Table 11. The comparisons of $\gamma$ for the loss function on the ShanghaiTechA dataset. The bold values of the MAE and MSE represent the best performance.

$\mathit{\gamma }$	MAE	MSE
0.2	67.1	103.8
0.4	67.6	107.3
0.5	67.2	110.0
0.6	64.3	100.7
0.7	63.9	99.6
0.8	64.1	103.2

.

5. Conclusions

In this paper, we proposed SR2 for weakly supervised crowd counting. SR2 adopts an MLP-based framework. The framework leverages the convolution stage and the MLP stage for deep feature extraction, which can obtain efficient crowd feature representations. Considering that the MLP architectures ignore the spatial information and the information of the inner image, we added the scale-reasoning module to fuse the region-to-region dependency in the images and capture the multiscale information. Then, the fused features were fed into two branches, which were the regression branch for generating estimated counts and the scale-ranking module for improving the accuracy of the estimated counts in the regression branch. SR2 was assessed on four popular datasets for crowd counting, showing superior results with respect to other excellent approaches. The effectiveness of our approach was proven by both the quantitative and qualitative results.

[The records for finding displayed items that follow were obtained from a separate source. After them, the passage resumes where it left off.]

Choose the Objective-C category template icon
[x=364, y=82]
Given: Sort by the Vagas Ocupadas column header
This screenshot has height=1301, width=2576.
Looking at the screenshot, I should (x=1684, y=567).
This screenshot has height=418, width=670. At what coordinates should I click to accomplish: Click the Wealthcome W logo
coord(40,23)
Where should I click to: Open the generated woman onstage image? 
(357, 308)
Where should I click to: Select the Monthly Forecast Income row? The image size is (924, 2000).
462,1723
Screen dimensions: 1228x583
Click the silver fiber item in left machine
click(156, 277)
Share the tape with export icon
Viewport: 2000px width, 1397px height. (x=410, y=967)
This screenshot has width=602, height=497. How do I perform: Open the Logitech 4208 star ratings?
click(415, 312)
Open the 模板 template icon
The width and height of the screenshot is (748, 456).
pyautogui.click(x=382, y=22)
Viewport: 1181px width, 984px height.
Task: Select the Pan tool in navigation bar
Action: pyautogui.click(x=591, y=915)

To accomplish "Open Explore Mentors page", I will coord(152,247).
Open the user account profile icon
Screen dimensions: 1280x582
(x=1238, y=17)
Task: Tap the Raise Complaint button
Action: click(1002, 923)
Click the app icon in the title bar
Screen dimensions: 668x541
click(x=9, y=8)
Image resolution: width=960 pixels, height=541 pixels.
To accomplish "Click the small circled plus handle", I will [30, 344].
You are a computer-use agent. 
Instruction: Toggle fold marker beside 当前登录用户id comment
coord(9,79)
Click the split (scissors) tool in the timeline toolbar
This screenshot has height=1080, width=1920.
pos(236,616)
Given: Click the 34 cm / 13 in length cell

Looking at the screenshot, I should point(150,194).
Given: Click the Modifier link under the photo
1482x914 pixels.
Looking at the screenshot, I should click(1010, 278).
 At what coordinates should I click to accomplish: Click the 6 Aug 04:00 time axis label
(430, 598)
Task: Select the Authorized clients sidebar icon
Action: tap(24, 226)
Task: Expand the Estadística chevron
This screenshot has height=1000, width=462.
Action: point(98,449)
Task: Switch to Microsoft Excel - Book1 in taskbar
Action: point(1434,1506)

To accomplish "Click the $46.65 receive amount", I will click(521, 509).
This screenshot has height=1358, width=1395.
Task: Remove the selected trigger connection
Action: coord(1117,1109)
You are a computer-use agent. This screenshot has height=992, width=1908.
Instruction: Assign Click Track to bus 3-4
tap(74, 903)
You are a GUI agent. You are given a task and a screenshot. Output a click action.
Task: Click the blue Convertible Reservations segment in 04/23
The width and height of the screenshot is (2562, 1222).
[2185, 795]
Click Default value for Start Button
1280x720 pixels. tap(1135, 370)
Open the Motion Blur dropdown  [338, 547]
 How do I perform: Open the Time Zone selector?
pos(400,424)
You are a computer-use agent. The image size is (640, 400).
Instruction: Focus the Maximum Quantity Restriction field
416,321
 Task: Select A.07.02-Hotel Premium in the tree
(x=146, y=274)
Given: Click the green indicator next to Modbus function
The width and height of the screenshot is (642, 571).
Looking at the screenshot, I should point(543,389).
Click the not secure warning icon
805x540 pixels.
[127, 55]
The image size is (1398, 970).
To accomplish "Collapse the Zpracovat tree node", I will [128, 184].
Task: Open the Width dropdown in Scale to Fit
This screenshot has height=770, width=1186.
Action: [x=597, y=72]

However, SR2 has many network parameters and is unsuitable for hardware with restricted computational resources. Besides, we only took into account crowd counting from images and did not explore crowd counting in videos, which would by appropriate for real-world applications. In the next step in this process, we will try to extend weakly supervised crowd counting to video tasks.